Depuis 2008 l’équipe de la majorité municipale s’appuie sur un triptyque qui constitue l’ossature, le cœur de la construction budgétaire de la ville :
- Maîtriser les dépenses de fonctionnement,
- Et ainsi éviter d’augmenter les taux d’imposition communaux,
- Tout maintenant un niveau d’investissement important.
Maîtriser les dépenses de fonctionnement ne se traduit pas mécaniquement par une réduction de services rendus par notre collectivité (aucun service n’a disparu depuis 2008). Non, cela s’organise notamment à travers une rationalisation des moyens, rationalisation rendue d’autant plus possible depuis que les administrations de la ville et de l'agglomération d'Agen sont mutualisées (janvier 2015).

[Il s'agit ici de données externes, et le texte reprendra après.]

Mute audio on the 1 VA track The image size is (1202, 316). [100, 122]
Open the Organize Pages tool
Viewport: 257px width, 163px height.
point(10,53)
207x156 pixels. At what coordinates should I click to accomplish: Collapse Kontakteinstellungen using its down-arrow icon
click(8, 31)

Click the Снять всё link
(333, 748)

Eviter d’augmenter les taux d’imposition communaux. Au-delà du fait qu’il s’agit pour nous d’un engagement de campagne, la crise des gilets jaunes qui secoue le pays depuis plusieurs nous conforte dans l’idée que l’idée même d’une hausse de la fiscalité est devenue insupportable pour les français. Cette stratégie est également pour nous un moyen de favoriser l’attractivité de la ville en ramenant progressivement les taux communaux au niveau retrouvé pour des villes de la taille d’Agen. Ainsi, à la fin du mandat en 2020, la ville aura connu 17 ans de stabilité fiscale.
Assurer le financement de nos projets d’investissements. La maîtrise de nos dépenses, conjuguée à l’optimisation de nos recettes nous permet chaque année de dégager une épargne confortable pour mener à bien nos projets d’infrastructure et ainsi continuer à moderniser la ville. Depuis 2014 la ville a investi plus de 10 millions d'euros chaque année.

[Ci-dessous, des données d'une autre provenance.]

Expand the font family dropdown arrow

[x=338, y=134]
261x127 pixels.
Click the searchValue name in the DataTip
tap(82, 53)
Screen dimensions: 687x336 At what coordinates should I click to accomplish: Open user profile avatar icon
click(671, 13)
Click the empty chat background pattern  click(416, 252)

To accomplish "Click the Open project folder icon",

Comme je l’ai indiqué lundi soir, suite à la présentation de Bernard Lusset, « tout va bien pour les finances de la ville d’Agen ».

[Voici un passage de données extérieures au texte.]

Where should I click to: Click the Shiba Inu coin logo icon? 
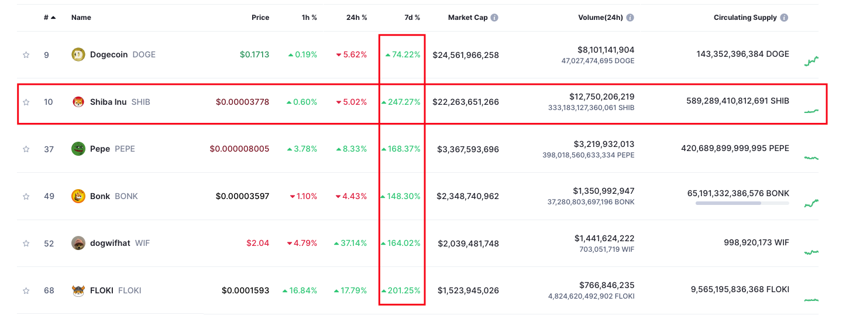click(78, 102)
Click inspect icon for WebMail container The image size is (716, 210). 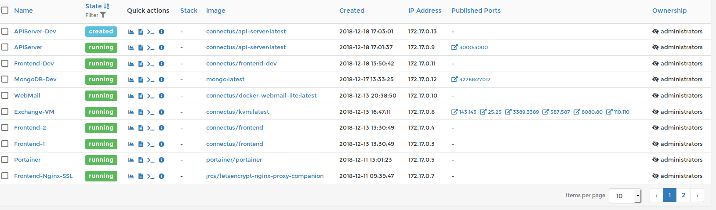point(161,96)
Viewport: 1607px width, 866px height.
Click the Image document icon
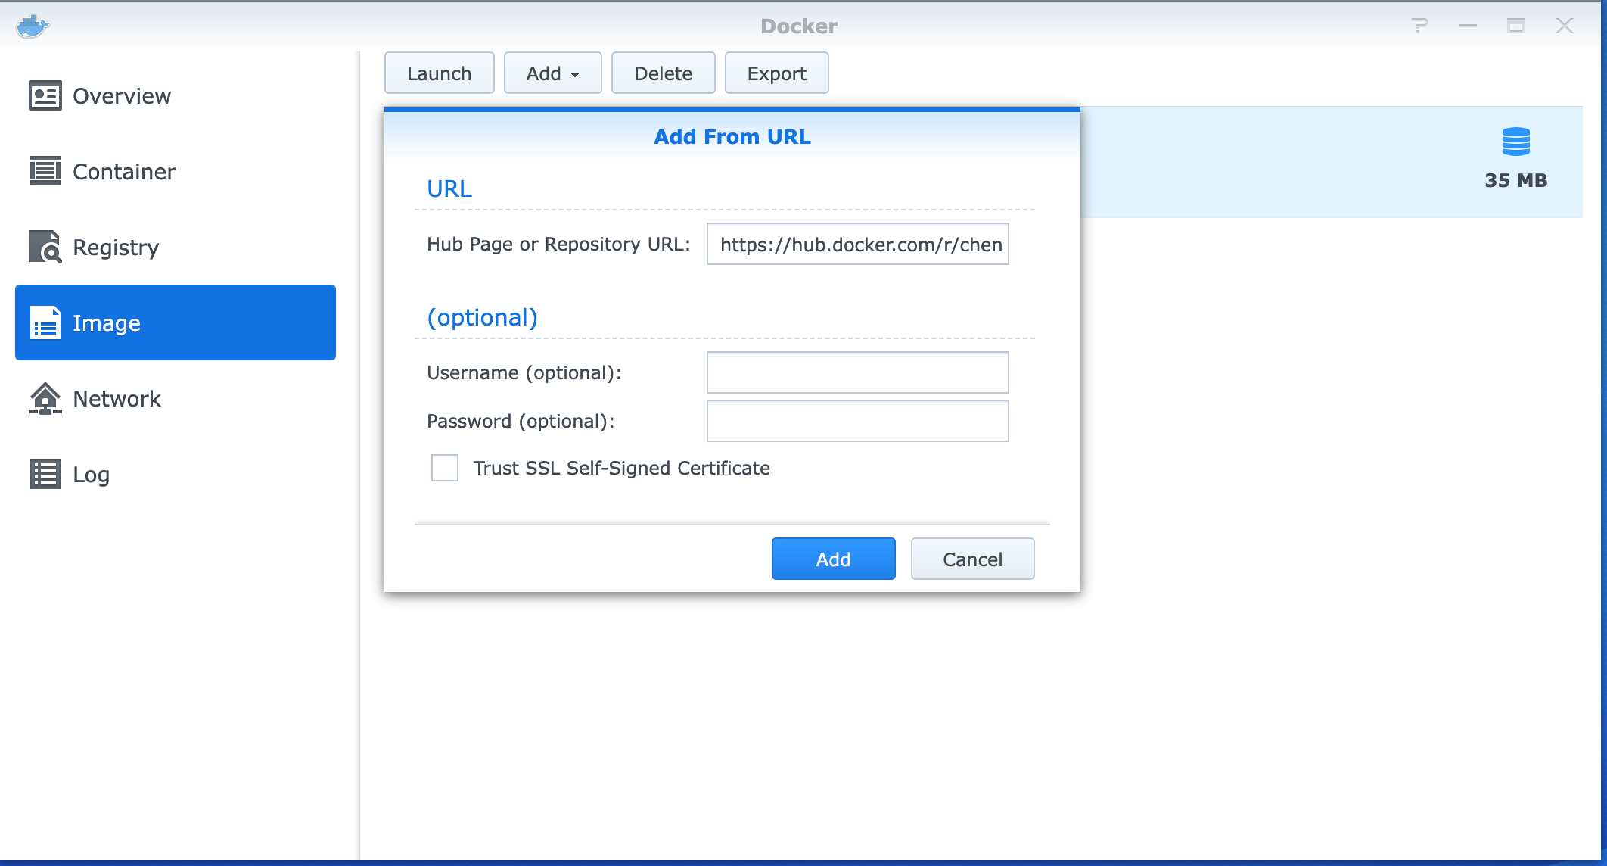click(x=45, y=323)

Faut-il pour autant en déduire que les efforts engagés depuis 10 ans doivent être relâchés ?
Je pense que non et ce pour trois principales raisons :
L’avenir des finances publiques…une véritable inconnue. Personne de sérieux n’est capable de déterminer comment les finances publiques seront articulées dans les 10 prochaines années. Nous savons que les dotations d’Etat ne sont pas prêtes d’être revues à la hausse et que les dépenses incompressibles vont continuer d'augmenter (GVT, hausse des taxes patronales, hausse du prix de l’énergie, etc.). Toujours dans le même sens, nous ne connaissons pas les suites qui seront données au grand débat national initié par le Président de la République ni les incidences qu’elles auront sur les finances publiques locales. Prudence donc…
Vers une crise économique majeure ? Passons sur le fait que le contexte européen est marqué par une forte instabilité (Brexit chaotique, tensions avec l’Allemagne, crise politique en Italie, etc.). De plus en plus d’économistes sérieux alarment sur le fait qu’une crise économique en germe va éclater à l’horizon 2020. Quand on sait les conséquences que la crise de 2008 aura eu pour les finances publiques, rester prudent sans tomber dans l’hystérie est, je crois, la bonne attitude pour les élus locaux en ces temps d’incertitude.
Donner à nos successeurs la liberté d’agir. Je crois que l’une des satisfactions dont les élus locaux n’ont pas à rougir c’est de laisser à l’équipe qui va leur succéder la possibilité d’agir, de bâtir, de continuer à préparer l’avenir par des investissements ciblés.
Une nouvelle équipe prendra s’installera dans un an pour présider au destin de la ville d’Agen. Elle aura sa vision, son projet mais aura dans ses mains les clés d’une maison qui aura été gérée en « bon père de famille ».